Based on research, disruptions in purine metabolism can cause the liver to release ATP, which can modulate immune responses and lead to the death of hepatocytes[30-32]. Purine metabolism may also affect DILI by interfering with drug metabolism or cell death processes[33-35]. Thus, purine metabolism is considered an important metabolic change in DILI, with hypoxanthine and inosine identified as key metabolites that impact this pathway[36,37]. Hypoxanthine and inosine are intermediates in the purine degradation pathway, and their levels increase during hypoxia, which is when adenine nucleotides are rapidly degraded[38-40]. When oxygen becomes available during tissue reperfusion, xanthine oxidase oxidizes hypoxanthine and inosine, generating reactive oxygen species that can trigger liver injury[41,42]. Our findings suggest that hypoxanthine and inosine may serve as potential indicators for diagnosing DILI, and efforts to repair impaired purine metabolism could benefit patients with this condition. Further research is needed to confirm these results.

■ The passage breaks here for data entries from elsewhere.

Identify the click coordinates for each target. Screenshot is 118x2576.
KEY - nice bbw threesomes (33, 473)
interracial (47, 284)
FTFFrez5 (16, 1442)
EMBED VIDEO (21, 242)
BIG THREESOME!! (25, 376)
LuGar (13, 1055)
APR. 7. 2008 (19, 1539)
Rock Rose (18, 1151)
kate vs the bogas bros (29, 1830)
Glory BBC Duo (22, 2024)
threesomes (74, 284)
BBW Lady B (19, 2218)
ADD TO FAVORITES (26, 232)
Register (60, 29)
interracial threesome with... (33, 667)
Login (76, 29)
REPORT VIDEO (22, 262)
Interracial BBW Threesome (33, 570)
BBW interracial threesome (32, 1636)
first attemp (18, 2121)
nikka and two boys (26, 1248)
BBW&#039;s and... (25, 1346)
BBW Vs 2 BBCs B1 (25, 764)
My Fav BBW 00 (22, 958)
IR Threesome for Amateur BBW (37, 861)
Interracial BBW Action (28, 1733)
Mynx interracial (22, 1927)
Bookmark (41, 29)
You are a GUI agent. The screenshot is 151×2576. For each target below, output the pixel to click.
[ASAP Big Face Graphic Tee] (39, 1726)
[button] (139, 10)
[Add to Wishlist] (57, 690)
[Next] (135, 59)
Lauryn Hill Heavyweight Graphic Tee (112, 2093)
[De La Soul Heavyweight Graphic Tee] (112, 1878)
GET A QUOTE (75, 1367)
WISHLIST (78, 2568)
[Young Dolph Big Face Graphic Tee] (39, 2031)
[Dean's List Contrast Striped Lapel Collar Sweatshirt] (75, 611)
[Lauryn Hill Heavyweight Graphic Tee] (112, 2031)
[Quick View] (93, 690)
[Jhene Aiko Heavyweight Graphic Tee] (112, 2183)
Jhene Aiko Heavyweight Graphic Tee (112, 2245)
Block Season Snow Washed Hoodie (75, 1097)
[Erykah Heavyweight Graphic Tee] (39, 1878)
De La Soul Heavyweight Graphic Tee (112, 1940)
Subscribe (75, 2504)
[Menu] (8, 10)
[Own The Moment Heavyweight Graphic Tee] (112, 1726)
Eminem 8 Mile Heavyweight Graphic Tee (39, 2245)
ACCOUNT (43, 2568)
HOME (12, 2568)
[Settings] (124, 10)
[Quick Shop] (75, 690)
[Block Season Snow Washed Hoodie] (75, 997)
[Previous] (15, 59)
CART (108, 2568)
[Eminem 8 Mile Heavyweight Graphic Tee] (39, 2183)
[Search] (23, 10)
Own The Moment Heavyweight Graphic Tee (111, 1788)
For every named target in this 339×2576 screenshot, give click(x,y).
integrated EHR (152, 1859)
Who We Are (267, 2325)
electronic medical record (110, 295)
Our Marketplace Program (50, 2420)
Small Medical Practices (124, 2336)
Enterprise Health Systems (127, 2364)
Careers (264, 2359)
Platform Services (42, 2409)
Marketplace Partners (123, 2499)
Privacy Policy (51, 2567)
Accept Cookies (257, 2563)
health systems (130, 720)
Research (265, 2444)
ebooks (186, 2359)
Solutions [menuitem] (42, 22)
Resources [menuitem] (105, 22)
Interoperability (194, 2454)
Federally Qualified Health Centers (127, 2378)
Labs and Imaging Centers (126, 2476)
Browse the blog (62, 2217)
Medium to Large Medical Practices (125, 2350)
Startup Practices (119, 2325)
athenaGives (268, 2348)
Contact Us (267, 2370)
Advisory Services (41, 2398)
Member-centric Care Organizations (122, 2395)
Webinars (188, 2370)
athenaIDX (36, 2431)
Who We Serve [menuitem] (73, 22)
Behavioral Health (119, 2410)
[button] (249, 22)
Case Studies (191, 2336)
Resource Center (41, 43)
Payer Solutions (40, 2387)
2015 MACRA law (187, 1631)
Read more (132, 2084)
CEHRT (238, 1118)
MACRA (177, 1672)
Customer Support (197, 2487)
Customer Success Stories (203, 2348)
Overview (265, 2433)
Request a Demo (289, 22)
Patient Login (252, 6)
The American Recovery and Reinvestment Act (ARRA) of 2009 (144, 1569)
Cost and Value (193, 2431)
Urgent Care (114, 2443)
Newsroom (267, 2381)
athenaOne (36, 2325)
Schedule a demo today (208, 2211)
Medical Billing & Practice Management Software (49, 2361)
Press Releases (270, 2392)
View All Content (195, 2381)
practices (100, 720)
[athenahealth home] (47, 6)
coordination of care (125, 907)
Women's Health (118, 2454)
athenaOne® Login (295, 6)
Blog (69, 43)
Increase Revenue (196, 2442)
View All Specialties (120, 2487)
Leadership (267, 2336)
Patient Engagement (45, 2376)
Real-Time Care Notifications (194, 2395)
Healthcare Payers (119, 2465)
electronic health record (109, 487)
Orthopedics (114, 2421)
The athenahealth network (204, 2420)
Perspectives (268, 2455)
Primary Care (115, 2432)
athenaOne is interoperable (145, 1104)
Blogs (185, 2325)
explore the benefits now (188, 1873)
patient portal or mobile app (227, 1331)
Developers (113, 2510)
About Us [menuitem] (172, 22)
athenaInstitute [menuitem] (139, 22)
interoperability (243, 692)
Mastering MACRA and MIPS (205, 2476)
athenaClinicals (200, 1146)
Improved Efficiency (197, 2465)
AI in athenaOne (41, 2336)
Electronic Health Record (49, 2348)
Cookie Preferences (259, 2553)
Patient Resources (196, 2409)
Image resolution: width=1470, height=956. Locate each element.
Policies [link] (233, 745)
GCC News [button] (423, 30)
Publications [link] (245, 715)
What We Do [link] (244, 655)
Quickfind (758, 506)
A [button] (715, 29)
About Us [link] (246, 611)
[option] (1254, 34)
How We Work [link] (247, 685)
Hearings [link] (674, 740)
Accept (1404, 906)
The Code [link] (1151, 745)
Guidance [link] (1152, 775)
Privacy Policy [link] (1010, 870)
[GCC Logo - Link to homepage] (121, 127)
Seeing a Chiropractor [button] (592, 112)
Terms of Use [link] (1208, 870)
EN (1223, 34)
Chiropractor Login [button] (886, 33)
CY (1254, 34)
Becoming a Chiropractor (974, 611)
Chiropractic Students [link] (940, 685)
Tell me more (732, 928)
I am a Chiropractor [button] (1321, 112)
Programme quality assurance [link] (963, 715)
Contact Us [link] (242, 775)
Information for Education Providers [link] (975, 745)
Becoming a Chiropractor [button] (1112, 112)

Furthermore, we observed a significant increase in the levels of certain lipid metabolism metabolites, including 12-hydroxydodecanoic acid, 3-hydroxydecanoic acid, and tetradecanedioic acid, in DILI patients compared to HCs. Fatty acids, which are synthesized and metabolized primarily in the liver, are heavily impacted by liver injury[43]. The excessive buildup of medium- and long-chain fatty acids, such as 12-hydroxydodecanoic acid, 3-hydroxydecanoic acid, and tetradecanedioic acid, may hinder beta-oxidation in DILI patients, leading to anomalous energy metabolism and fat storage[44-46]. Treating DILI may involve preventing the accumulation of these toxic fatty acids in the liver, but very little research has been conducted in this field, which makes it an interesting area of study. Taken together, these findings indicate that abnormal fatty acid accumulation could act as a biomarker for DILI and contribute to its development, which is consistent with the literature[47].

CONCLUSION

To the best of our knowledge, this study provides initial evidence showing the ability of salivary metabolites to distinguish patients with DILI from healthy individuals. Our approach to sampling DILI biomarkers was not only less invasive but also less expensive than prior diagnostic methods. Moreover, additional investigations are currently underway to substantiate these findings across separate cohorts and ascertain the role of these metabolites in DILI patient outcomes.